Variant for orthogonality testing of Pyl tRNA was generated through standard DNA collapse using Hind III. Hind III restriction was followed by self-ligation of the plasmid without the PylRS gene. During the initial construct generation, a deletion construct without Pyl tRNA was also created. This variant was used for orthogonality testing of PylRS.

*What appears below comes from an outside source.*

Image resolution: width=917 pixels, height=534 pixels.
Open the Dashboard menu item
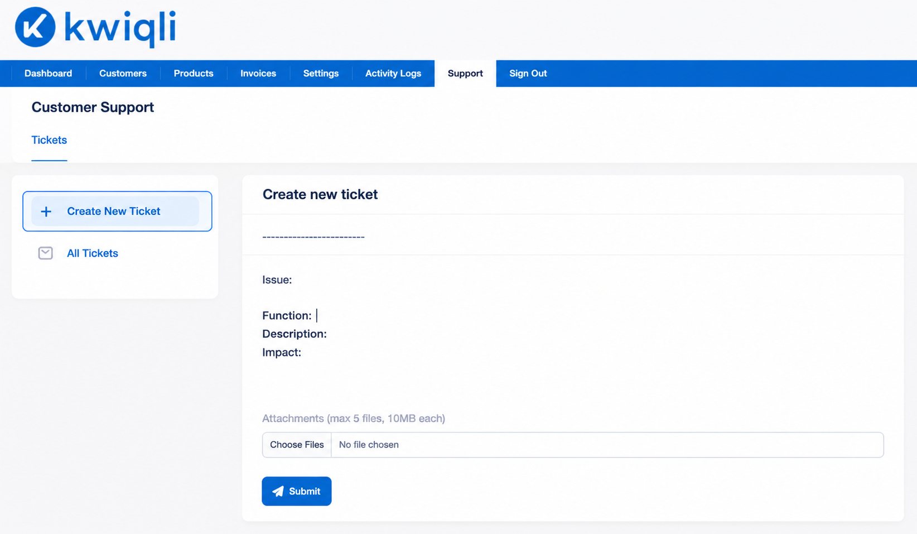(49, 73)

A construct containing the fliC gene with a TAG mutation (pPaGE Pyl TAG fliC T248TAG) was assembled through Gibson assembly. pPaGE was restricted with Nco I for vector generation without the gfp gene and T500 terminator. fliC gene had the TAG mutation installation as part of the assembly, by two pieces amplification. The gene, together with its downstream sequence, was amplified from the PAO1 genome using primers 17 ans 20 and 19 and 18 (table S1).

Viability assay

Bacterial liquid culture in LB Miller, after 24 hours of growth at 37°C, was diluted 1:100. The diluted culture was placed at 37°C. Every 1 hour, a duplicate was measured for optical density at a wavelength of 600 nm (OD₆₀₀) using a Synergy HT plate reader (BioTek, Winooski, VT, USA). After 17 hours of measurements, when the cells reached growth plateau, the culture was left for incubation for another 10 hours, when a final measurement was taken. When needed, the culture was supplemented with final concentration of 1 mM Uaa (optimal concentration found is shown in fig. S10). In case of plasmid containing bacteria, growth medium was supplemented with carbenicillin (300 μg/ml).

Suppression efficiency

Five separate sets of liquid cultures were grown at 37°C for 24 hours. Each set was tested for GFP expression and was composed of a native strain of P. aeruginosa, WT GFP, and Y35TAG GFP with PrK. Following growth, each sample, from each set, was tested in triplicates for OD₆₀₀ and GFP fluorescence using a Synergy HT plate reader (BioTek, Winooski, VT, USA). Each sample’s fluorescence was divided by the OD₆₀₀ value. Values of WT and Y35TAG with PrK were normalized to the native strain’s value of fluorescence/OD₆₀₀. Last, the suppression efficiency of each set was determined through the value of normalized fluorescence/OD₆₀₀ of mutant divided by the value of normalized fluorescence/OD₆₀₀ of WT. Error bar in Fig. 1E could only be calculated for mutant expression (as WT is always 100% by definition), representing the SD between five different suppression efficiencies values calculated.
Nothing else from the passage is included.